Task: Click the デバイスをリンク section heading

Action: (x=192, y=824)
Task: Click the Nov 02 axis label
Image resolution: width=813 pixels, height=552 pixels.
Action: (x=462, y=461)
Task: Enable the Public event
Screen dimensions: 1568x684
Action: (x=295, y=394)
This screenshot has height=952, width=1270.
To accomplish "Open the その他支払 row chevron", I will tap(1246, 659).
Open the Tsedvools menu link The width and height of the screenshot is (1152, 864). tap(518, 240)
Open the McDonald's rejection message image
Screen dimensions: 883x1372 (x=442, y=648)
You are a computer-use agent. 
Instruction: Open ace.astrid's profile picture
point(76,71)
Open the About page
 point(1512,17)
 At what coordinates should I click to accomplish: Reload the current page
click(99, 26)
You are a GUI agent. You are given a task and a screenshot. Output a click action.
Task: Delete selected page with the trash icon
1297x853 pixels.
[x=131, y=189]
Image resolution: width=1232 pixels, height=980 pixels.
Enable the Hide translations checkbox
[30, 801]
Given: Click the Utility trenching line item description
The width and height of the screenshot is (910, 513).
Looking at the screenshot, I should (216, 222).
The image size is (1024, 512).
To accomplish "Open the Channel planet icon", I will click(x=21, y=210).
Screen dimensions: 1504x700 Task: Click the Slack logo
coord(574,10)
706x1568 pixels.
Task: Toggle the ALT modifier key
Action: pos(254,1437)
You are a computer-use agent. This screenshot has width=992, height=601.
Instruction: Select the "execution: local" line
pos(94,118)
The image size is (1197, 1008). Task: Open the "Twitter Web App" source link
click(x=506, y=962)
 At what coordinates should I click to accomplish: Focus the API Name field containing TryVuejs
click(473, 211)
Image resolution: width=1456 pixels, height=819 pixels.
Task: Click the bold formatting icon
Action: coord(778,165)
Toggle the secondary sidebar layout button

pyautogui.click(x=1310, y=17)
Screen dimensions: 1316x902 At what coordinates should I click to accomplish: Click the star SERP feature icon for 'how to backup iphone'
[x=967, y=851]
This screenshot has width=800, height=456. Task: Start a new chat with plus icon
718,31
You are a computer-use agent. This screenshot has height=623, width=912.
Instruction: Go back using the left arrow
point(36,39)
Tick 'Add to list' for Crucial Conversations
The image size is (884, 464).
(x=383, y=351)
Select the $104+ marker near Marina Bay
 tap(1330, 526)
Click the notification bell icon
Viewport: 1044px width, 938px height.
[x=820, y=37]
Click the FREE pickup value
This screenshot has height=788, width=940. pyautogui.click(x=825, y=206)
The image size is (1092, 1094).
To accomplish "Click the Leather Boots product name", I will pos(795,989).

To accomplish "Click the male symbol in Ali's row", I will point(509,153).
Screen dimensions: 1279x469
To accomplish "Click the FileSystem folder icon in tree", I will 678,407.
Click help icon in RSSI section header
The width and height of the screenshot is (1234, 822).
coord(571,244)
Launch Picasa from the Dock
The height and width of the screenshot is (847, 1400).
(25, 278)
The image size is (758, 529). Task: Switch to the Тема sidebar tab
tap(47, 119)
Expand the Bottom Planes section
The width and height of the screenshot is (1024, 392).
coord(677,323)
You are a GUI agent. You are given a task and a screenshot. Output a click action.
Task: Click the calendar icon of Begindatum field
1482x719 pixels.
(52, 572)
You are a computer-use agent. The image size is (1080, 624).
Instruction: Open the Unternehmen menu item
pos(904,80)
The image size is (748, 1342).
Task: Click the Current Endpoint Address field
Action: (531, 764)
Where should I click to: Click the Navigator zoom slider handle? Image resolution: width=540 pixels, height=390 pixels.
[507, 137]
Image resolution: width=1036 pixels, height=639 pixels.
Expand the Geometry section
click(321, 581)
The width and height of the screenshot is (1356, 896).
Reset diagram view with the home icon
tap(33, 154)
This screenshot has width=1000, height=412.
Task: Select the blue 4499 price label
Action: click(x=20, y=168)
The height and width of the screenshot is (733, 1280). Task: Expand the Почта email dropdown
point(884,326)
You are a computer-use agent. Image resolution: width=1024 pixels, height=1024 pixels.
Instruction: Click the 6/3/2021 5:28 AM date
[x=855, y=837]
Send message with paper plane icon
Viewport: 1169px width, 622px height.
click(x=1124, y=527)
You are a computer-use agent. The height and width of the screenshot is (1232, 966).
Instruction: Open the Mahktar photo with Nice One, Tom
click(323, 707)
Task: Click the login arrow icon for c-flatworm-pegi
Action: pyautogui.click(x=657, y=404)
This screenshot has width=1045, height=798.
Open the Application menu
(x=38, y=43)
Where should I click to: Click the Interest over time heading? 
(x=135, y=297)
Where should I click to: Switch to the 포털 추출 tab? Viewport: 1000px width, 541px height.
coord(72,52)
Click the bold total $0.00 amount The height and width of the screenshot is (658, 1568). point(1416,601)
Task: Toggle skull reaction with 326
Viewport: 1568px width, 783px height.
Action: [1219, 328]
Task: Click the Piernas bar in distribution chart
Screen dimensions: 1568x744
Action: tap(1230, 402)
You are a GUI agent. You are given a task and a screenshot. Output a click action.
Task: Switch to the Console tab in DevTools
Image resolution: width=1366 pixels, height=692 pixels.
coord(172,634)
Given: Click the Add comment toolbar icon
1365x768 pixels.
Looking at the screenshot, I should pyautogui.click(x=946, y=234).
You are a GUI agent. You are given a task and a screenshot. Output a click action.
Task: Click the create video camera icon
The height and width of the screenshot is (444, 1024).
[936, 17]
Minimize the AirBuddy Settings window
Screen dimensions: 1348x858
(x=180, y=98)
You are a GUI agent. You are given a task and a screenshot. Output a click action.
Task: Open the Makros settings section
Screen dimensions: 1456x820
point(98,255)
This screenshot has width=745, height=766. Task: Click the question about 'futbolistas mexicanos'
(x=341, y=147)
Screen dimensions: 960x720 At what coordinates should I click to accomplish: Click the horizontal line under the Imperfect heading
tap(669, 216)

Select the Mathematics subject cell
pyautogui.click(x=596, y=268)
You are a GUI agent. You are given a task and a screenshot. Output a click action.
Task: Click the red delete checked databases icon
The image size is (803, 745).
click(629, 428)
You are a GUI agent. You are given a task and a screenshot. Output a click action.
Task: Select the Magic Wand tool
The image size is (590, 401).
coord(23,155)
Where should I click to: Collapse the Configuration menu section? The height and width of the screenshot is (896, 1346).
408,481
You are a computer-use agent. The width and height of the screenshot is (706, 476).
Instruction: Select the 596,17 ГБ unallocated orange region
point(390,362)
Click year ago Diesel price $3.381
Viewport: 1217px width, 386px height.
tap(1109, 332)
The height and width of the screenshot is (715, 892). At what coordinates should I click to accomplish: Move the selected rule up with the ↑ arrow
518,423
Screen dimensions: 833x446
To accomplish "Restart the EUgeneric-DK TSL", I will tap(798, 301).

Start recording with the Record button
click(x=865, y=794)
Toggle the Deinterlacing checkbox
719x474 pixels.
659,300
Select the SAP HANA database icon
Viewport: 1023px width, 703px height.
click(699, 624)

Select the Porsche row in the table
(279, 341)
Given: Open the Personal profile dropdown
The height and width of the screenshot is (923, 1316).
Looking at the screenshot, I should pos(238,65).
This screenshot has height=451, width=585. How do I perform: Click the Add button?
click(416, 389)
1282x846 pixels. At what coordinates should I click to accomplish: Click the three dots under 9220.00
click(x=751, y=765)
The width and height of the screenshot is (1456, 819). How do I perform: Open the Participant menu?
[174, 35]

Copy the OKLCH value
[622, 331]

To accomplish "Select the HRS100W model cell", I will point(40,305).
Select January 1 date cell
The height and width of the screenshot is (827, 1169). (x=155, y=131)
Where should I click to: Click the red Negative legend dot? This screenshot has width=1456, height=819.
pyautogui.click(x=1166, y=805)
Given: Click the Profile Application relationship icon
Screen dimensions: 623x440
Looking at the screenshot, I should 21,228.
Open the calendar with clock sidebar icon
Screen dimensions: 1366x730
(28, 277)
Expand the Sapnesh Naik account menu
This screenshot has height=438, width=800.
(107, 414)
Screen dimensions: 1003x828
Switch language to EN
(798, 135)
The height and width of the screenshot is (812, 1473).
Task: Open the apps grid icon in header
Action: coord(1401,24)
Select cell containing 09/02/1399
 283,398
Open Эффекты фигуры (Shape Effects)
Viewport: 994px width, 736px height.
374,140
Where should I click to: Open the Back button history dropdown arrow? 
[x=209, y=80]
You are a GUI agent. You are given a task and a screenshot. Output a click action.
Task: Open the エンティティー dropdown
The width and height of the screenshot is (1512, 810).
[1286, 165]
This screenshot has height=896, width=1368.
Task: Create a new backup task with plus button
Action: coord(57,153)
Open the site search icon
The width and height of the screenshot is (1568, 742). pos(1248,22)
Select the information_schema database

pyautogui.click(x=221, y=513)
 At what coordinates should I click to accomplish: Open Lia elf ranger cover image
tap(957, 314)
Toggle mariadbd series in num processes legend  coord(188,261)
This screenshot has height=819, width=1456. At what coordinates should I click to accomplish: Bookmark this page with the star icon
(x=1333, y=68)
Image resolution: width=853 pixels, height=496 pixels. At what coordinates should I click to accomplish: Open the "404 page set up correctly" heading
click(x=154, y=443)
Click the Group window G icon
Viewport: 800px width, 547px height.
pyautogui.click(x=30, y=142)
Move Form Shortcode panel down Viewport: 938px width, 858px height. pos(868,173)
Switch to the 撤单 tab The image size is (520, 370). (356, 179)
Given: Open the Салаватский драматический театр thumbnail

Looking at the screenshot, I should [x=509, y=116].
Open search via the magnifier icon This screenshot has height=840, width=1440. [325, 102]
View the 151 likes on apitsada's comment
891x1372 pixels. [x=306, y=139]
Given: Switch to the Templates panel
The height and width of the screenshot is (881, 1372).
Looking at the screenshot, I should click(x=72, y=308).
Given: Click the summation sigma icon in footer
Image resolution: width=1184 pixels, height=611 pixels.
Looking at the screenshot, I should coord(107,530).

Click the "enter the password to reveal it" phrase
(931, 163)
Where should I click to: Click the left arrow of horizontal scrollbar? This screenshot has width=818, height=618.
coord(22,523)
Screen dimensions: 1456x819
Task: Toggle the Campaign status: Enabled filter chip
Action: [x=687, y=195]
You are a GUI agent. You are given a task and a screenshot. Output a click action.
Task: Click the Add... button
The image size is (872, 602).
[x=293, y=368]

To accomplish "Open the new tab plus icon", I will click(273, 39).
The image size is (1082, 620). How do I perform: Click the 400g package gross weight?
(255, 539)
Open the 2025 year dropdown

● Given task
Switch "paper plane" to "arrow" in the material from the line that has "You are a computer-use agent. Image" through the line that has "click(x=1124, y=527)", leaving everything else unchanged, and give back only those lines.

● Output of the task
You are a computer-use agent. Image resolution: width=1024 pixels, height=1024 pixels.
Instruction: Click the 6/3/2021 5:28 AM date
[x=855, y=837]
Send message with arrow icon
Viewport: 1169px width, 622px height.
click(x=1124, y=527)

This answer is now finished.